Put simply, one must know what success looks like before it can be achieved. Otherwise, your career in security will be a purely reactive and studded with haphazard results.
There’s a million ways to build a success framework, but regardless of the method, three key ingredients are paramount: prioritization criteria, measurement, and proper socialization.
In terms of prioritization, it would be marvelous if we as security leaders could simply pull up a chair to the executive table and ask for a copy of the initiatives we’re expected to work on. Unfortunately, the real-world is far more convoluted and volatile. Competing priorities will diffuse security focus, and security leaders cannot hold their breath for some miraculous program management office to descend from heavens and reconcile the security portfolio for them. Yet one road to self-sufficiency is to build a prioritization scheme based on criteria that can enable various efforts to be “scored” in a ranking style. Examples of scoring criteria include profit, efficiency, time-to-market, and so on. The point is, there will be a time when two or more efforts compete for your team’s attention, and you’ll need a pragmatic means of breaking the contention. This is what prioritization criteria is all about.

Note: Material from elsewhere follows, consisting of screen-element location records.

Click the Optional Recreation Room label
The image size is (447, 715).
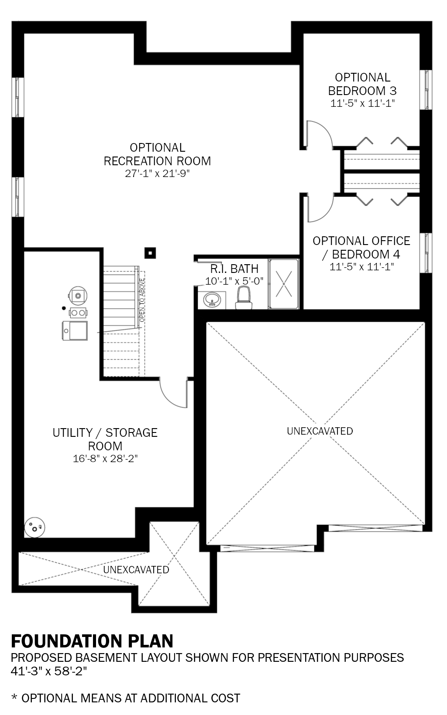(x=157, y=154)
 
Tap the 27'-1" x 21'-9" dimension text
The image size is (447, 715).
(x=157, y=174)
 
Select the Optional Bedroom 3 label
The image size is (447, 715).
(x=362, y=84)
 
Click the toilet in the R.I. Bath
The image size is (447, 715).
(x=244, y=298)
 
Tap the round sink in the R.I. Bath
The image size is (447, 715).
(x=213, y=300)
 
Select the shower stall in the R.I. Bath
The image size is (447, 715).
(x=284, y=283)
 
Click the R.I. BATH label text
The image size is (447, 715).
(x=234, y=269)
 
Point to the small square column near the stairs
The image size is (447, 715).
(x=150, y=253)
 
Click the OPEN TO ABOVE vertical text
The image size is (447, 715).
(x=142, y=301)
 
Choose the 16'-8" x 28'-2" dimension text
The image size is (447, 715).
(x=105, y=459)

Measurements on the other hand convey performance, and they should be qualitative and quantitative, as both are complimentary. I personally like to set the stage with the qualitative measures (“getting our cloud app certified will increase customer confidence and lift sales”) then drive home impact with the quantitative measurements (“security automation will provide 10x more visibility with half the staff”). In addition to gauging performance, metrics and measures also serve as concrete justification criteria for budgets.
Socializing Your Vision
Defining a security vision and building supporting measures are excellent first steps in designing a successful security or risk management program. But if you fail to socialize the plan, solicit feedback, and make necessary cultural tweaks to acclimate plans to the enterprise climate, your program is certainly going to face challenges. Socialization should have a 360-degree perspective that incorporates feedback from superiors, subordinates, and every stakeholder in between. As good as your plan sounds on paper, others will surely lend invaluable advice.